The debate for FTTN

There’s two key providers lined up to get involved on the bidding for FTTN.

Those two are none other than Telstra, the company that expects a extremely high margin from what is essentially a VERY basic communications service, and the other company being G9, who are a consortium of companies specialising in providing network technologies, much more advanced than that of Telstra.

The question I think we need to ask our potential FTTN supplier is, do they see the entire company as a true communications supplier, who innovates and has the technology and national interests at heart, or are they a media company, who should perhaps be printing newspapers rather than delving into the world of FTTN (and consumer, business and government grade services).

When I say media company, I’m referring to none other than Telstra who seem to prefer being a media company over a telecommunications company.

So, if they prefer being a media company, why not go ahead and do that, and leave telecommunications to the professionals, those who know what they are doing and don’t really have an interest in anything else but providing IP connectivity to users of a service?

Of course, we can’t rule out the next ‘media’ company diving into telecommuncations, and that is none other than the king pin of Australian Television Entertainment, Channel 7.

They plan to have a network build based on WiMAX technology after buying out the Unwired company, with plans to use that network as a network for its television based products.

Now, that’s a good idea, but the potential for more revenue lies in selling a broadband internet connection across it at the same time as running the TiVO service on it as well.

Channel 7 recently stated that the telecommunications profits aren’t expected to be of high interest to them, they are more interested obviously in the capabilities of the TiVO unit, powered up with an internet connection so that they can deliver content from its huge collection of content on demand, assumably on a monthly fee, diving themselves into the Pay TV market.

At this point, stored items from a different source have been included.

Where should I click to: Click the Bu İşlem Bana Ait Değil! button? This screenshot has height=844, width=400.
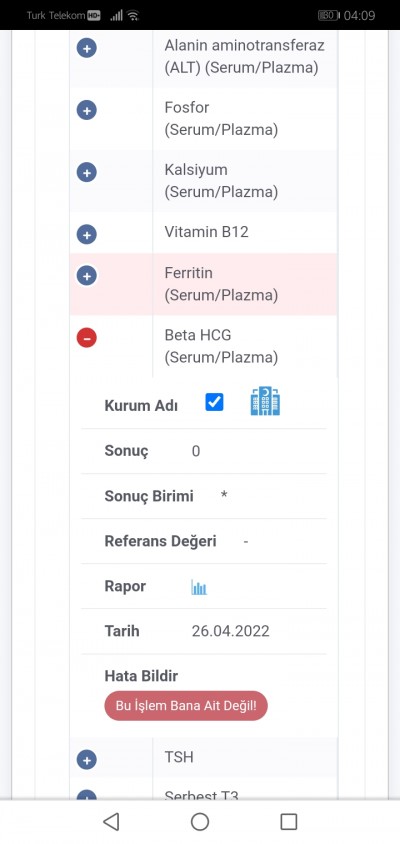coord(186,706)
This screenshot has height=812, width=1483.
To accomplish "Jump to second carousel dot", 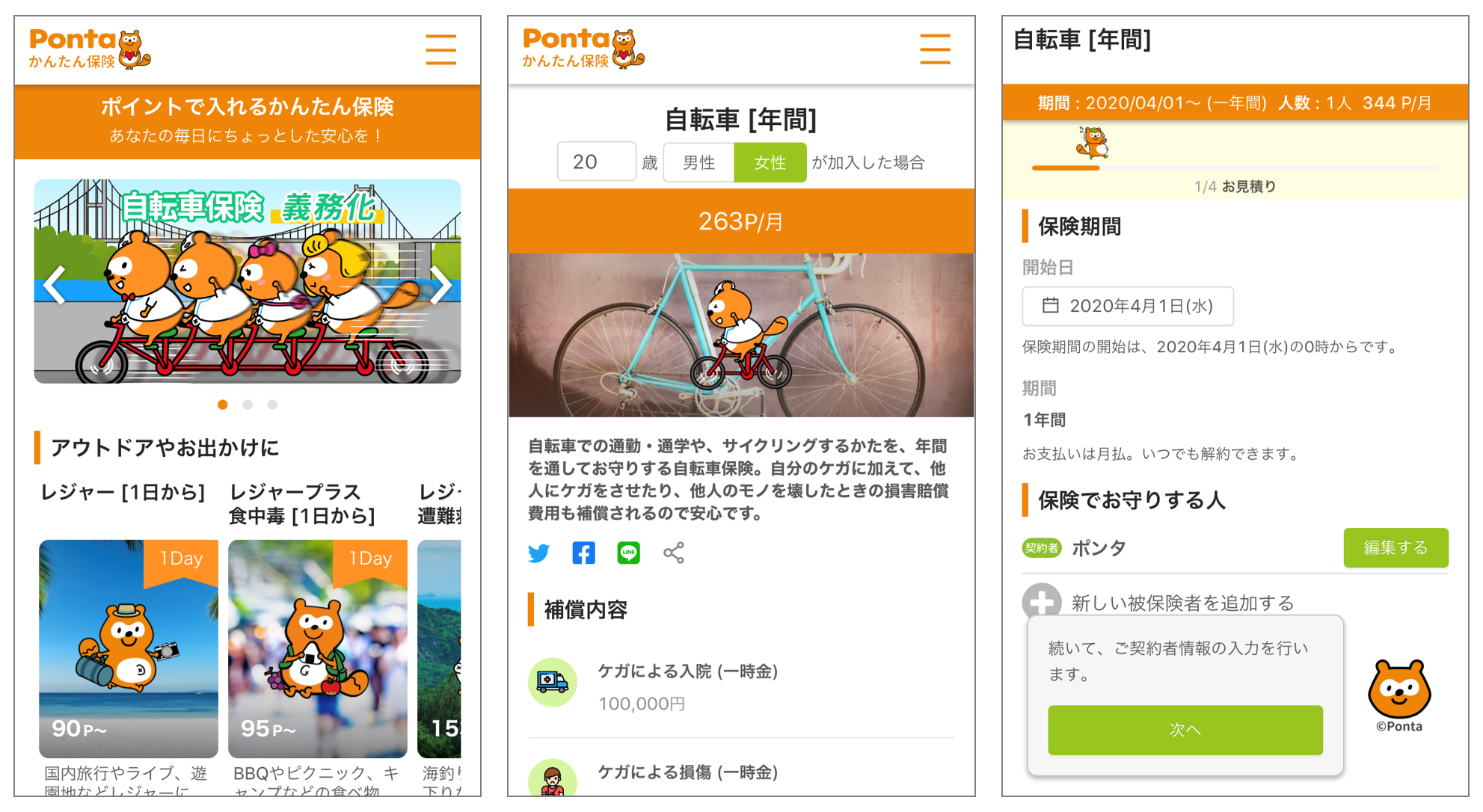I will 248,405.
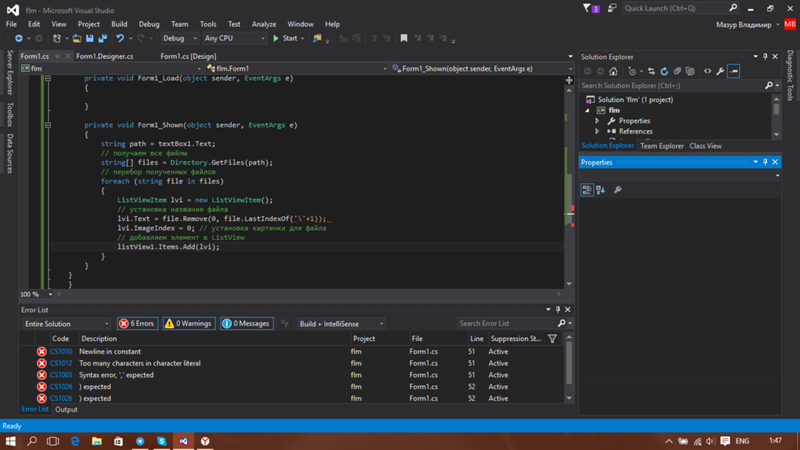
Task: Click the Save All toolbar icon
Action: pos(102,39)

The debate on FTTN is a more different debate. It’s Telstra, a self confessed media company (numerous times), and G9, a collection of companies specialising in communications infrastructure.

The winner for me is easily G9. For the sole reason its companies that specialise in telecommunications and don’t try and be a media entity. Further, they know what the technology truly is worth to consumers, and it certainly is preparing for that with nice low prices to reflect the service costs, and not the interests of the media company owner, as would be the case with a Telstra network.

For the Labor partnership to work, it needs to be more of a controlling interest by the government, which flies flat in the face of regulation, but that’s the way it needs to be. Labor need to push the hardline that they are boss in the partnership, and they dictate the rate of return, otherwise Telstra should then face structural seperation.

The G9 have a great plan for FTTN, and I do hope Conroy heavily considers the options here before he dooms the nation to yet another Telstra monopoly (although he has indicated he wants an open network to prevent the monopolisation that got us here in the FIRST place).

One can assume this government should be capable of topping the Howard effort. It’ll be interesting to compare them. Don’t bother looking at the economy, that’s not what we should consider at a government deciding level. We need to look at policies, the kinds of policies and the effects they have on the budget (which in turn effects the taxpayer and economy).

So, watch the policies, what them unfold, and if you strongly disagree with the policies, you’ll quickly develop a strong dislike for him and wish to vote him out. On the other hand, if you are like me and keep an open mind, the policies will draw their own picture and you’ll be able to see how things unfold.

Telstra are simply the most likely to build FTTN, but that more than likely will be under Labor’s terms, and not that of their own agenda. They’ll more than likely be forced with higher, higher levels of regulation if they don’t play ball, simply because the consumer and competition need investment in infrastructure. If Telstra are holding the country back, laws and legislation need to be drawn to stop such acts.

Which is what Labor will hopefully do and we’ll have much of the problems fixed for .. good.